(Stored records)
=======
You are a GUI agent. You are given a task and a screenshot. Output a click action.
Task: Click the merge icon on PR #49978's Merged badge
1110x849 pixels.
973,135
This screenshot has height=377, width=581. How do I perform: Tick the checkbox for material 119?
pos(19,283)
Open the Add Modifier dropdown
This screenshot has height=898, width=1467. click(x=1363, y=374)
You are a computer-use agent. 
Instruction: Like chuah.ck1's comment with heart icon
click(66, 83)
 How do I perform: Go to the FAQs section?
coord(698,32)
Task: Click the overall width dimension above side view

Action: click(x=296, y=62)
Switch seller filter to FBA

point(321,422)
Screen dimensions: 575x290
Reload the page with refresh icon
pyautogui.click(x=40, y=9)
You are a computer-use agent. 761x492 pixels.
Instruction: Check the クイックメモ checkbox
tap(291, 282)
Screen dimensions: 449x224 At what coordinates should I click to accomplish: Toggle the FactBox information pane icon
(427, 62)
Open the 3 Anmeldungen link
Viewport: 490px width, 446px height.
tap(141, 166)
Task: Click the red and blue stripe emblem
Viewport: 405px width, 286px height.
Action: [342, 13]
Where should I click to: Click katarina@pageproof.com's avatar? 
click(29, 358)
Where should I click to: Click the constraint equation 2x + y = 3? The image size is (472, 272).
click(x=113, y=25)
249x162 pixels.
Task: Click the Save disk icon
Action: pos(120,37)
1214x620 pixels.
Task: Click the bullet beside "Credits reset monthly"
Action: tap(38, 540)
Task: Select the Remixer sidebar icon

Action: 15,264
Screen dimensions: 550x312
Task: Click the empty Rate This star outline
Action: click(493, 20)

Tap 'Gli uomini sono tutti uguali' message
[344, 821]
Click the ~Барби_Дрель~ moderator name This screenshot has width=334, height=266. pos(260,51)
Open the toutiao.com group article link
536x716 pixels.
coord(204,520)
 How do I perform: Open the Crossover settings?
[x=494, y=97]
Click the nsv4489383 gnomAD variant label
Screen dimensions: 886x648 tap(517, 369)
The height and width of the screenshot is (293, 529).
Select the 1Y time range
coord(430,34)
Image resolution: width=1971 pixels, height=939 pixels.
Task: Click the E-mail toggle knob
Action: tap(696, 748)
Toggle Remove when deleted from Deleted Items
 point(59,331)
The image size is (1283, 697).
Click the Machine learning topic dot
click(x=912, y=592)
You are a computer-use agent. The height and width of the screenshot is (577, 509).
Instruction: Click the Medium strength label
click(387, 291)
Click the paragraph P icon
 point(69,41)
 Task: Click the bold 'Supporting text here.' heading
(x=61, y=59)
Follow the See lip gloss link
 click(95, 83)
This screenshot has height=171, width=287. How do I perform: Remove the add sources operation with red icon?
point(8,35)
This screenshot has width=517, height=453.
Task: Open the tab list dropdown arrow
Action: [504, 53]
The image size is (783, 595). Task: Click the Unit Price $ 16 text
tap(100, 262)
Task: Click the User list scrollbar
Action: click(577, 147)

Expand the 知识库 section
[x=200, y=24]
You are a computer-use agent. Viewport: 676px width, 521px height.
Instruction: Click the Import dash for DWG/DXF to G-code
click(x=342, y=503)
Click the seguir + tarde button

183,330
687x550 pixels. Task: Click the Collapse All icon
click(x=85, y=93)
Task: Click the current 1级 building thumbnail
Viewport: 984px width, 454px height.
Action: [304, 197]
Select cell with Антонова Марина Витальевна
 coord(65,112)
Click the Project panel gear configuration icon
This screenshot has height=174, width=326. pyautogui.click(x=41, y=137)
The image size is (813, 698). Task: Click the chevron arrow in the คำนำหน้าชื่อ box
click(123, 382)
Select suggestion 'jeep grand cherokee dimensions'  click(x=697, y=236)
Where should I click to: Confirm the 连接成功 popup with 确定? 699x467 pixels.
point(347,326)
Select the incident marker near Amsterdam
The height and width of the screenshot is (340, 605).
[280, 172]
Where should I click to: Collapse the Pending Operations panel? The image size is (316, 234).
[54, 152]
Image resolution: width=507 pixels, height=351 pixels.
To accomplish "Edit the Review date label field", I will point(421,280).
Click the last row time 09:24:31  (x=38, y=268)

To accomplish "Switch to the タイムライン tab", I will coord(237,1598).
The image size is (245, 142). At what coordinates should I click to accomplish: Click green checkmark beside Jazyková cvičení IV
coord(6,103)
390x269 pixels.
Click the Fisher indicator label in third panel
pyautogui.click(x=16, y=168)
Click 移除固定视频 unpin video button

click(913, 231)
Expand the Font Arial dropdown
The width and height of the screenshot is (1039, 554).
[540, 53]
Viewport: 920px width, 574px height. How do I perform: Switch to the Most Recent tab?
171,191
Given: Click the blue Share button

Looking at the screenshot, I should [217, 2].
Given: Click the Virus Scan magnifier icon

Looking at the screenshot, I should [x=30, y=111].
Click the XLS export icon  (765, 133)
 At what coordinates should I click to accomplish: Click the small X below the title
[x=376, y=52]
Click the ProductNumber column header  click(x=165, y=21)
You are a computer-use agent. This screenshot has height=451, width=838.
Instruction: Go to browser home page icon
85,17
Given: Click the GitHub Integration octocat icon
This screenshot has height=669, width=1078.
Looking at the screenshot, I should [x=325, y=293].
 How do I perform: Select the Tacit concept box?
=======
→ WHAT THE TASK REQUIRES
Please transcribe each entry exactly, keeping every word as it is.

→ OUTPUT
You are a GUI agent. You are given a task and a screenshot. Output a click action.
Task: Click the merge icon on PR #49978's Merged badge
1110x849 pixels.
973,135
This screenshot has height=377, width=581. How do I perform: Tick the checkbox for material 119?
pos(19,283)
Open the Add Modifier dropdown
This screenshot has height=898, width=1467. click(x=1363, y=374)
You are a computer-use agent. 
Instruction: Like chuah.ck1's comment with heart icon
click(66, 83)
 How do I perform: Go to the FAQs section?
coord(698,32)
Task: Click the overall width dimension above side view

Action: click(x=296, y=62)
Switch seller filter to FBA

point(321,422)
Screen dimensions: 575x290
Reload the page with refresh icon
pyautogui.click(x=40, y=9)
You are a computer-use agent. 761x492 pixels.
Instruction: Check the クイックメモ checkbox
tap(291, 282)
Screen dimensions: 449x224 At what coordinates should I click to accomplish: Toggle the FactBox information pane icon
(427, 62)
Open the 3 Anmeldungen link
Viewport: 490px width, 446px height.
tap(141, 166)
Task: Click the red and blue stripe emblem
Viewport: 405px width, 286px height.
Action: [342, 13]
Where should I click to: Click katarina@pageproof.com's avatar? 
click(29, 358)
Where should I click to: Click the constraint equation 2x + y = 3? The image size is (472, 272).
click(x=113, y=25)
249x162 pixels.
Task: Click the Save disk icon
Action: pos(120,37)
1214x620 pixels.
Task: Click the bullet beside "Credits reset monthly"
Action: tap(38, 540)
Task: Select the Remixer sidebar icon

Action: 15,264
Screen dimensions: 550x312
Task: Click the empty Rate This star outline
Action: click(493, 20)

Tap 'Gli uomini sono tutti uguali' message
[344, 821]
Click the ~Барби_Дрель~ moderator name This screenshot has width=334, height=266. pos(260,51)
Open the toutiao.com group article link
536x716 pixels.
coord(204,520)
 How do I perform: Open the Crossover settings?
[x=494, y=97]
Click the nsv4489383 gnomAD variant label
Screen dimensions: 886x648 tap(517, 369)
The height and width of the screenshot is (293, 529).
Select the 1Y time range
coord(430,34)
Image resolution: width=1971 pixels, height=939 pixels.
Task: Click the E-mail toggle knob
Action: tap(696, 748)
Toggle Remove when deleted from Deleted Items
 point(59,331)
The image size is (1283, 697).
Click the Machine learning topic dot
click(x=912, y=592)
You are a computer-use agent. The height and width of the screenshot is (577, 509).
Instruction: Click the Medium strength label
click(387, 291)
Click the paragraph P icon
 point(69,41)
 Task: Click the bold 'Supporting text here.' heading
(x=61, y=59)
Follow the See lip gloss link
 click(95, 83)
This screenshot has height=171, width=287. How do I perform: Remove the add sources operation with red icon?
point(8,35)
This screenshot has width=517, height=453.
Task: Open the tab list dropdown arrow
Action: [504, 53]
The image size is (783, 595). Task: Click the Unit Price $ 16 text
tap(100, 262)
Task: Click the User list scrollbar
Action: click(577, 147)

Expand the 知识库 section
[x=200, y=24]
You are a computer-use agent. Viewport: 676px width, 521px height.
Instruction: Click the Import dash for DWG/DXF to G-code
click(x=342, y=503)
Click the seguir + tarde button

183,330
687x550 pixels. Task: Click the Collapse All icon
click(x=85, y=93)
Task: Click the current 1级 building thumbnail
Viewport: 984px width, 454px height.
Action: [304, 197]
Select cell with Антонова Марина Витальевна
 coord(65,112)
Click the Project panel gear configuration icon
This screenshot has height=174, width=326. pyautogui.click(x=41, y=137)
The image size is (813, 698). Task: Click the chevron arrow in the คำนำหน้าชื่อ box
click(123, 382)
Select suggestion 'jeep grand cherokee dimensions'  click(x=697, y=236)
Where should I click to: Confirm the 连接成功 popup with 确定? 699x467 pixels.
point(347,326)
Select the incident marker near Amsterdam
The height and width of the screenshot is (340, 605).
[280, 172]
Where should I click to: Collapse the Pending Operations panel? The image size is (316, 234).
[54, 152]
Image resolution: width=507 pixels, height=351 pixels.
To accomplish "Edit the Review date label field", I will point(421,280).
Click the last row time 09:24:31  (x=38, y=268)

To accomplish "Switch to the タイムライン tab", I will coord(237,1598).
The image size is (245, 142). At what coordinates should I click to accomplish: Click green checkmark beside Jazyková cvičení IV
coord(6,103)
390x269 pixels.
Click the Fisher indicator label in third panel
pyautogui.click(x=16, y=168)
Click 移除固定视频 unpin video button

click(913, 231)
Expand the Font Arial dropdown
The width and height of the screenshot is (1039, 554).
[540, 53]
Viewport: 920px width, 574px height. How do I perform: Switch to the Most Recent tab?
171,191
Given: Click the blue Share button

Looking at the screenshot, I should [217, 2].
Given: Click the Virus Scan magnifier icon

Looking at the screenshot, I should [x=30, y=111].
Click the XLS export icon  (765, 133)
 At what coordinates should I click to accomplish: Click the small X below the title
[x=376, y=52]
Click the ProductNumber column header  click(x=165, y=21)
You are a computer-use agent. This screenshot has height=451, width=838.
Instruction: Go to browser home page icon
85,17
Given: Click the GitHub Integration octocat icon
This screenshot has height=669, width=1078.
Looking at the screenshot, I should [x=325, y=293].
 How do I perform: Select the Tacit concept box?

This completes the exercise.